- EXTRACTED TEXT:
***

If it’s any comfort at all, I see this biting people on the arse (me included) everywhere that [dict]-like structures are used (incl. SC and python as well as Max). However, the point of them is that they are much more flexible than straight arrays, because the IDs aren’t coupled to the size of the dataset, so will remain as specified even after items may have been removed with DataSetQuery or deletePoint.

I guess before I never used print after I had loaded files, only when initially making them. Given that the order isn’t random, I suppose it’s “alphabetical” in terms of the order that it’s putting them in?

It’s not the end of the word, just a bit peculiar.

There are cases where what’s at the extremes of the fluid.dataset~ is important (like if something is fucked along the way and the upper half is filled with zeros, which has happened to be before), so this way gives you no (easy) way to make sure the fluid.dataset~ is filled with actual information from beginning to end (unless you happen to have 99, 999, 9999, or 99999 entries exactly).

Is there a way to change the, um, order of operations in terms of alphabetizing? A quick google shows that there are some standard ways this stuff is handled.

It seems strange but it is the usual way things are ordered. Same problem in python and not a “simple” native way of dealing with it. Sorting can be expensive :slight_smile:

1 Like

There is no way to change the way JSON behaves in this regard, as its representation for key-values pairs (‘objects’) is explicitly unordered in the JSON spec. Be reassured, this isn’t because we don’t know how to sort things in general :stuck_out_tongue_winking_eye:

In any case, without changing the way the JSON is structured, there’s nothing to be done to preserve ordering in this case.

TBH, that use case feels a bit stretched – you want print to confirm assumptions about your data after it’s been to disk and back. ISTM that a programmatic solution would be more robust here:

1 Like

Hehe, yeah I get that.

I guess that the expectation given the layout of print is that you see the first/last three columns, and first/last three rows, whereas the rows are a semi-arbitrary snapshot of the data rather than the extremes.

That code is super handy for pulling out zeros, but there may be NANs in the extremes or some other numerical aberration at “the end” of the data. I get that JSON doesn’t keep track of that, but I would have presumed that there was some other index for the order in which items were played into the fluid.dataset~ in the first place (which I understand may also not be in numerical order).

Even if the data structure can’t be preserved as such, perhaps the print command could go a step further and include a more robust numerical sorting for display purposes (e.g. 1, 2, 3…9, 10, 11, apples, bananas, carrots, etc…). Since the print command is (presumably) only used every now and then, even if that kind of sorting isn’t fast, it wouldn’t really matter much.

I guess what I’m saying is that for associative data structures like DataSet there isn’t a concept of first and last rows: it’s a happy coincidence that the storage order matches the insertion order for an instance that hasn’t been read back from file. I’m not sure I agree that the effects of doing a sophisticated sort for printing wouldn’t matter much, at least for bigger DataSets. I’m dealing with stuff with tens and hundreds and thousands of points at the moment, where I think the overhead of sorting would be pretty noticeable. It’s also not clear to me that there would be a sorting function that could really guess what someone meant in all instances.

***

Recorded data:
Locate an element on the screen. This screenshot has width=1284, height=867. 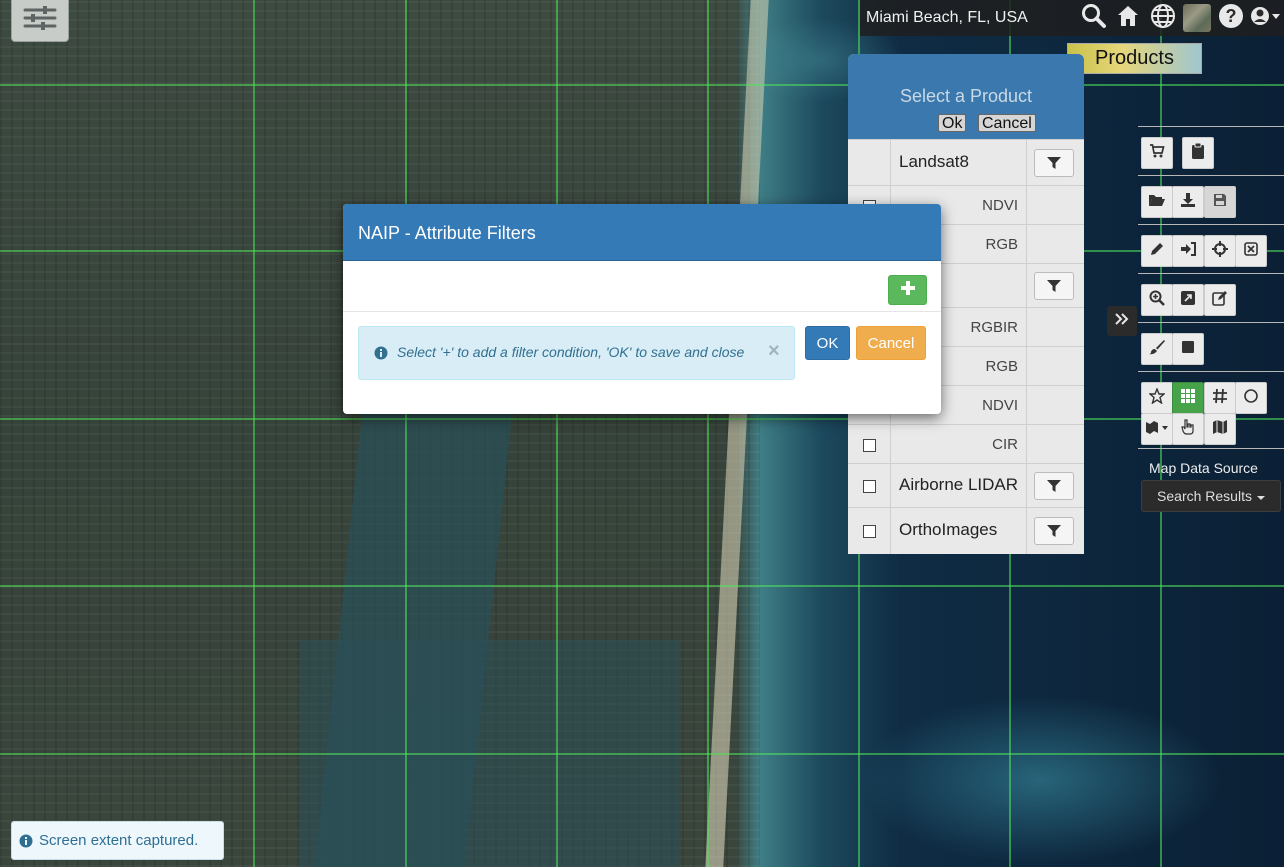
cart-icon is located at coordinates (1157, 154).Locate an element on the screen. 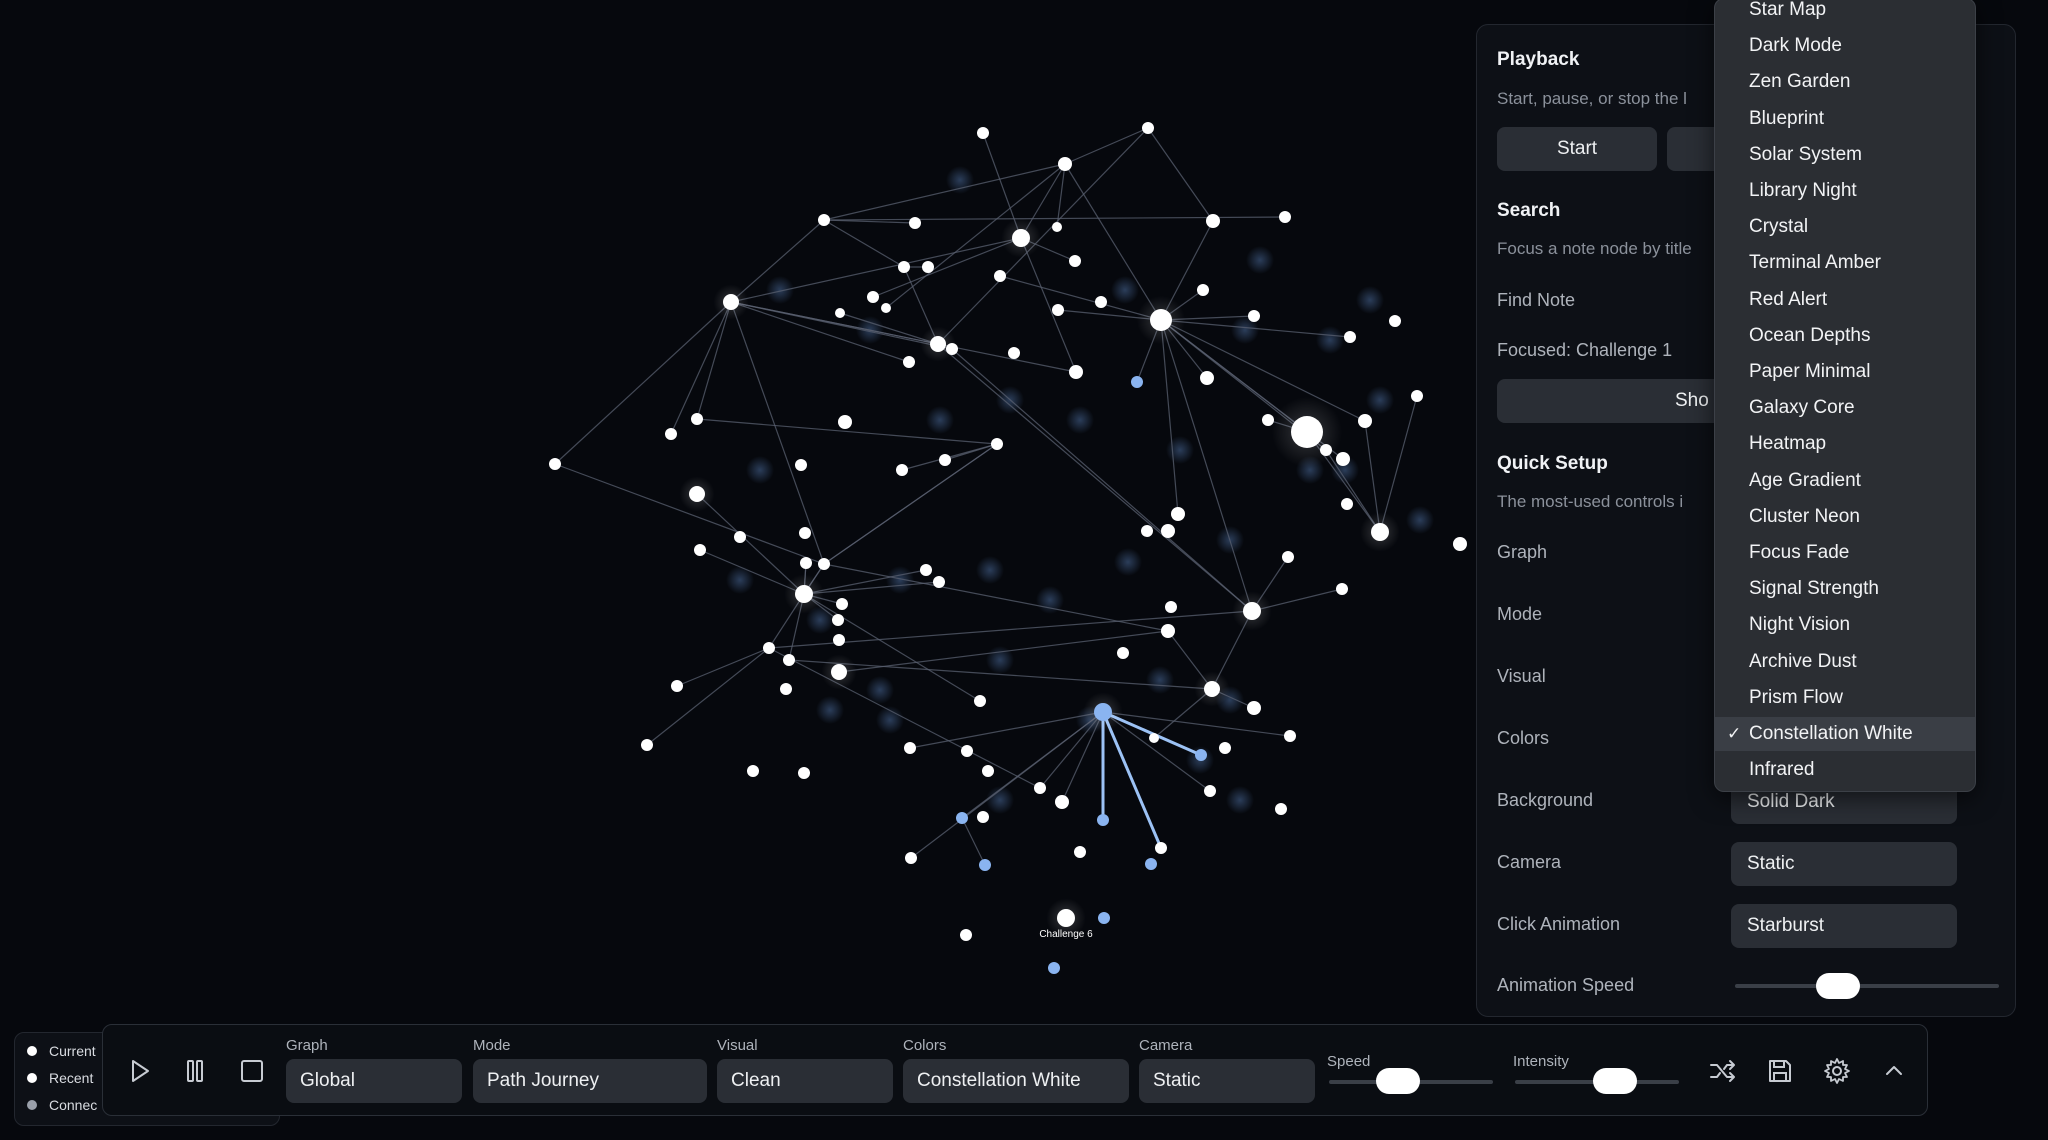  graph-select: Global is located at coordinates (374, 1081).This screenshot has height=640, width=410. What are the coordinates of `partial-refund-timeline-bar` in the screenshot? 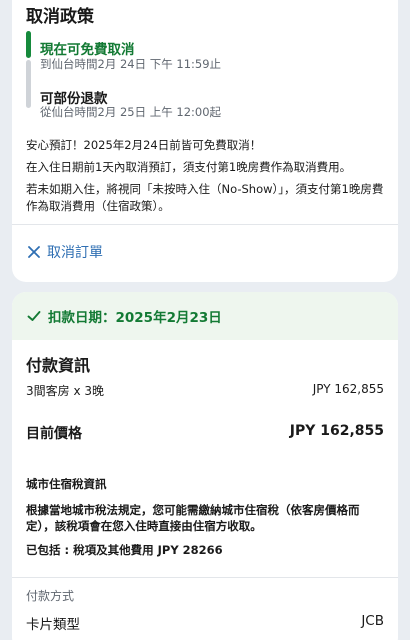 It's located at (28, 84).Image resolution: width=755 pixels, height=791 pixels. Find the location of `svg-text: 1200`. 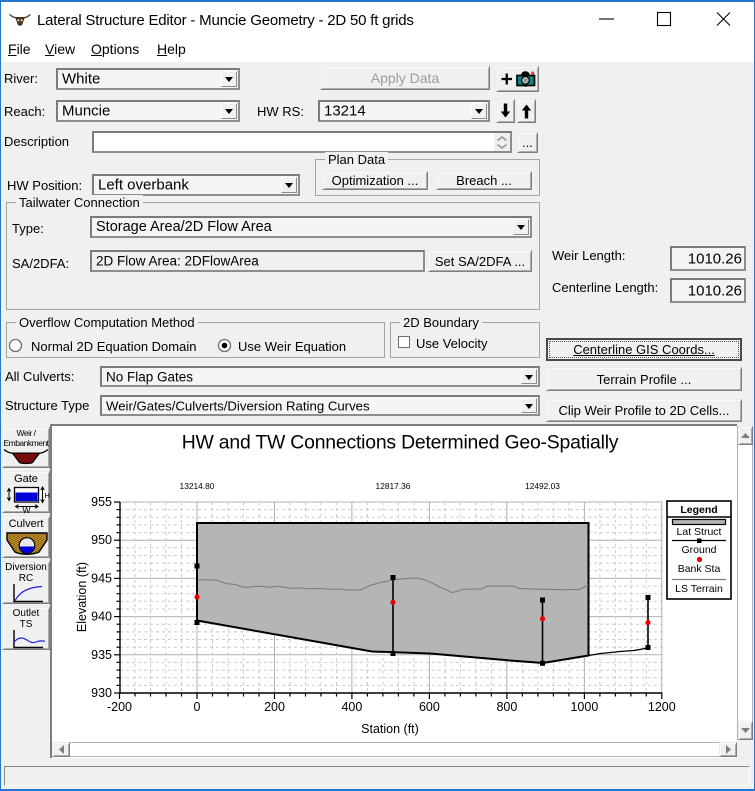

svg-text: 1200 is located at coordinates (662, 707).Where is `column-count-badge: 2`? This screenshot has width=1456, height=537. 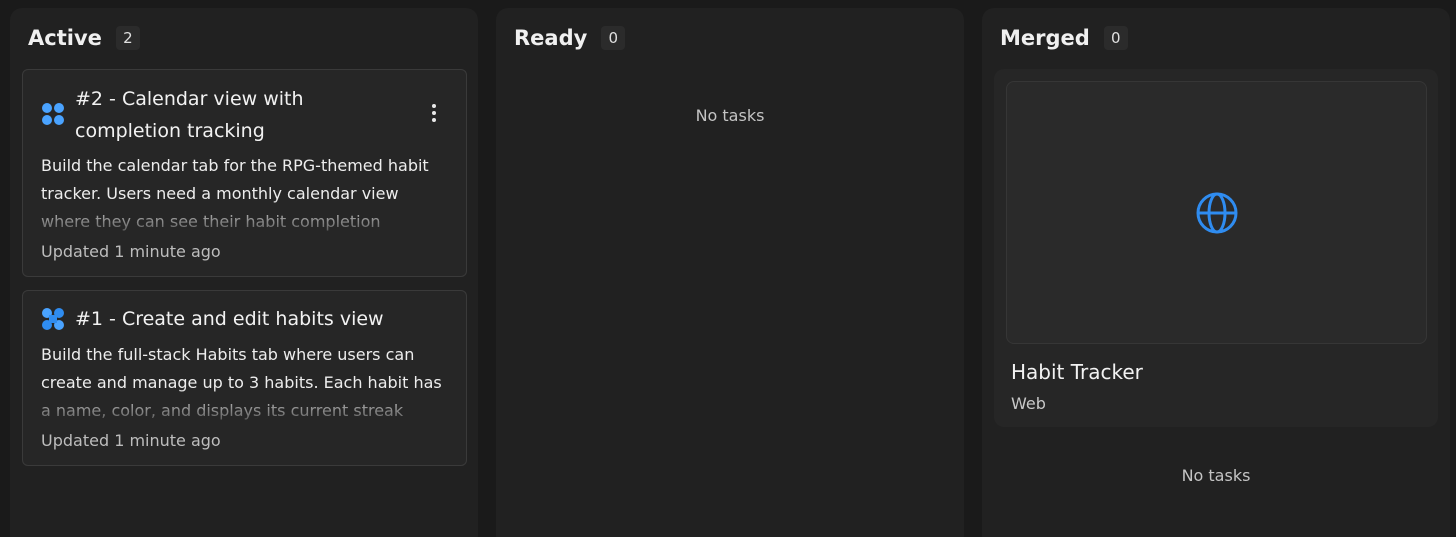
column-count-badge: 2 is located at coordinates (128, 38).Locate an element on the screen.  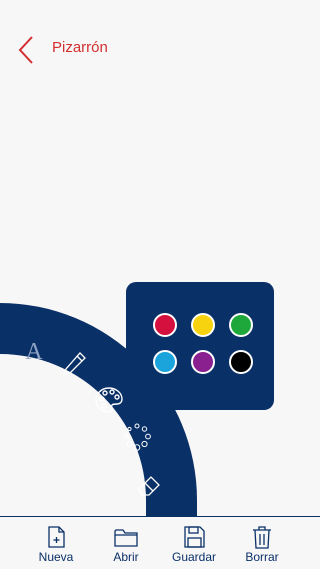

***

- WHAT IS REQUIRED:
From the forum thread about dataset print ordering, reproduce word for word the passage starting at "I guess that" and ending at "than the extremes.".

- RESPONSE BELOW:
I guess that the expectation given the layout of print is that you see the first/last three columns, and first/last three rows, whereas the rows are a semi-arbitrary snapshot of the data rather than the extremes.